Without skipping any entry, transcribe the data word for word.

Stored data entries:
---------------
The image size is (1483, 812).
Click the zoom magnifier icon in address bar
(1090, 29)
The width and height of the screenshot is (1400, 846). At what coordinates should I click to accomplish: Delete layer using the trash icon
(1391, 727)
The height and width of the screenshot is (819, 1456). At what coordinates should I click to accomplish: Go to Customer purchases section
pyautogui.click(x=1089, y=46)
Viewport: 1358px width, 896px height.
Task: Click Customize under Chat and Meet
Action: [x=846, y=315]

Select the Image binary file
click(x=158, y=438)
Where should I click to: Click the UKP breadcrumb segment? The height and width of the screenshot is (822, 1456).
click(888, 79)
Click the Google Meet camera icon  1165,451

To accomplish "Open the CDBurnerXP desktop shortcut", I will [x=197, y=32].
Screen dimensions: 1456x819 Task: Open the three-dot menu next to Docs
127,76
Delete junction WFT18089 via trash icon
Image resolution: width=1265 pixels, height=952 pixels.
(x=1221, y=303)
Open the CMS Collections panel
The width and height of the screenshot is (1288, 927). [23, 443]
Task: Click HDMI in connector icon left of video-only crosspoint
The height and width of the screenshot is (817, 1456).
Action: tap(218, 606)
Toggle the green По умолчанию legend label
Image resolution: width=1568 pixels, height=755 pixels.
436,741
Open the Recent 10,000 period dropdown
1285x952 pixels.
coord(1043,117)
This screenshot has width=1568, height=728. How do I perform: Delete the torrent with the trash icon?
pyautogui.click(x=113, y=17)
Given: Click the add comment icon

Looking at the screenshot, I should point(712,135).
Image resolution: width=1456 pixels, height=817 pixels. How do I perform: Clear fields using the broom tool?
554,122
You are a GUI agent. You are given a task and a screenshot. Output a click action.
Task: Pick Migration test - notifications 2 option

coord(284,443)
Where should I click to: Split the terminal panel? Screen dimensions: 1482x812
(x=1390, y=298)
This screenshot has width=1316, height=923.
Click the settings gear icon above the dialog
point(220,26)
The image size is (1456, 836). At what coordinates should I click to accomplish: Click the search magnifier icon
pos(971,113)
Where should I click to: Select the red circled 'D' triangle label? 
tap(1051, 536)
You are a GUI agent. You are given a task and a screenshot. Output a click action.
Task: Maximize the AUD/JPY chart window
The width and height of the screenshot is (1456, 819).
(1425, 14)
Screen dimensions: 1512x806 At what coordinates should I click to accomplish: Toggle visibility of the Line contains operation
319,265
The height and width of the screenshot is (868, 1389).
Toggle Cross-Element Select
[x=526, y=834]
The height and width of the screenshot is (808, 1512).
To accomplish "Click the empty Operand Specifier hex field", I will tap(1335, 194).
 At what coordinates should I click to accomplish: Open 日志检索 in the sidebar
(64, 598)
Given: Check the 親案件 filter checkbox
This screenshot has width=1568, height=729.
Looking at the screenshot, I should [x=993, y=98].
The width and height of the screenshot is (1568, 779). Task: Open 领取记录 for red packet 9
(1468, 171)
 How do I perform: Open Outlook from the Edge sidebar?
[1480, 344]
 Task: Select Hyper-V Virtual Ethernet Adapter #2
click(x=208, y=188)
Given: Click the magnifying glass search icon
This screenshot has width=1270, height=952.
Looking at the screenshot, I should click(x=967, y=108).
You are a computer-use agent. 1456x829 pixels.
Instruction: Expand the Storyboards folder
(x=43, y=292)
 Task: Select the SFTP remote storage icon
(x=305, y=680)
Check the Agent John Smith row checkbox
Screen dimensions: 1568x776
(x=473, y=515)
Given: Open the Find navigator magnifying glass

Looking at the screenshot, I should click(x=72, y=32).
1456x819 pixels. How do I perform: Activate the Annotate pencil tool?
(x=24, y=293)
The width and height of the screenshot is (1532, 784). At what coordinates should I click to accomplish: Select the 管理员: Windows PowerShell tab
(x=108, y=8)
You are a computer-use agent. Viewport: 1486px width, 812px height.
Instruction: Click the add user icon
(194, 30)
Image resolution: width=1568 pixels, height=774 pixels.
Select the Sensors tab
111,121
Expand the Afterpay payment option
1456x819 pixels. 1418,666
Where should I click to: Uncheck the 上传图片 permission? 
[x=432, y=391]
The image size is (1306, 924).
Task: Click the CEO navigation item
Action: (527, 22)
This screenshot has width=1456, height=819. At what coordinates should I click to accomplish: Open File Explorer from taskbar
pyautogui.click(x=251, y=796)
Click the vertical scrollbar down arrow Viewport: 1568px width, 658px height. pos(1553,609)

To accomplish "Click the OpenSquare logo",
---------------
Solution to this task:
The image size is (1483, 812).
Click the zoom magnifier icon in address bar
(1090, 29)
The width and height of the screenshot is (1400, 846). At what coordinates should I click to accomplish: Delete layer using the trash icon
(1391, 727)
The height and width of the screenshot is (819, 1456). At what coordinates should I click to accomplish: Go to Customer purchases section
pyautogui.click(x=1089, y=46)
Viewport: 1358px width, 896px height.
Task: Click Customize under Chat and Meet
Action: [x=846, y=315]

Select the Image binary file
click(x=158, y=438)
Where should I click to: Click the UKP breadcrumb segment? The height and width of the screenshot is (822, 1456).
click(888, 79)
Click the Google Meet camera icon  1165,451

To accomplish "Open the CDBurnerXP desktop shortcut", I will [x=197, y=32].
Screen dimensions: 1456x819 Task: Open the three-dot menu next to Docs
127,76
Delete junction WFT18089 via trash icon
Image resolution: width=1265 pixels, height=952 pixels.
(x=1221, y=303)
Open the CMS Collections panel
The width and height of the screenshot is (1288, 927). [23, 443]
Task: Click HDMI in connector icon left of video-only crosspoint
The height and width of the screenshot is (817, 1456).
Action: tap(218, 606)
Toggle the green По умолчанию legend label
Image resolution: width=1568 pixels, height=755 pixels.
436,741
Open the Recent 10,000 period dropdown
1285x952 pixels.
coord(1043,117)
This screenshot has width=1568, height=728. How do I perform: Delete the torrent with the trash icon?
pyautogui.click(x=113, y=17)
Given: Click the add comment icon

Looking at the screenshot, I should point(712,135).
Image resolution: width=1456 pixels, height=817 pixels. How do I perform: Clear fields using the broom tool?
554,122
You are a GUI agent. You are given a task and a screenshot. Output a click action.
Task: Pick Migration test - notifications 2 option

coord(284,443)
Where should I click to: Split the terminal panel? Screen dimensions: 1482x812
(x=1390, y=298)
This screenshot has width=1316, height=923.
Click the settings gear icon above the dialog
point(220,26)
The image size is (1456, 836). At what coordinates should I click to accomplish: Click the search magnifier icon
pos(971,113)
Where should I click to: Select the red circled 'D' triangle label? 
tap(1051, 536)
You are a GUI agent. You are given a task and a screenshot. Output a click action.
Task: Maximize the AUD/JPY chart window
The width and height of the screenshot is (1456, 819).
(1425, 14)
Screen dimensions: 1512x806 At what coordinates should I click to accomplish: Toggle visibility of the Line contains operation
319,265
The height and width of the screenshot is (868, 1389).
Toggle Cross-Element Select
[x=526, y=834]
The height and width of the screenshot is (808, 1512).
To accomplish "Click the empty Operand Specifier hex field", I will tap(1335, 194).
 At what coordinates should I click to accomplish: Open 日志检索 in the sidebar
(64, 598)
Given: Check the 親案件 filter checkbox
This screenshot has width=1568, height=729.
Looking at the screenshot, I should [x=993, y=98].
The width and height of the screenshot is (1568, 779). Task: Open 领取记录 for red packet 9
(1468, 171)
 How do I perform: Open Outlook from the Edge sidebar?
[1480, 344]
 Task: Select Hyper-V Virtual Ethernet Adapter #2
click(x=208, y=188)
Given: Click the magnifying glass search icon
This screenshot has width=1270, height=952.
Looking at the screenshot, I should click(x=967, y=108).
You are a computer-use agent. 1456x829 pixels.
Instruction: Expand the Storyboards folder
(x=43, y=292)
 Task: Select the SFTP remote storage icon
(x=305, y=680)
Check the Agent John Smith row checkbox
Screen dimensions: 1568x776
(x=473, y=515)
Given: Open the Find navigator magnifying glass

Looking at the screenshot, I should click(x=72, y=32).
1456x819 pixels. How do I perform: Activate the Annotate pencil tool?
(x=24, y=293)
The width and height of the screenshot is (1532, 784). At what coordinates should I click to accomplish: Select the 管理员: Windows PowerShell tab
(x=108, y=8)
You are a computer-use agent. Viewport: 1486px width, 812px height.
Instruction: Click the add user icon
(194, 30)
Image resolution: width=1568 pixels, height=774 pixels.
Select the Sensors tab
111,121
Expand the Afterpay payment option
1456x819 pixels. 1418,666
Where should I click to: Uncheck the 上传图片 permission? 
[x=432, y=391]
The image size is (1306, 924).
Task: Click the CEO navigation item
Action: (527, 22)
This screenshot has width=1456, height=819. At what coordinates should I click to accomplish: Open File Explorer from taskbar
pyautogui.click(x=251, y=796)
Click the vertical scrollbar down arrow Viewport: 1568px width, 658px height. pos(1553,609)

To accomplish "Click the OpenSquare logo",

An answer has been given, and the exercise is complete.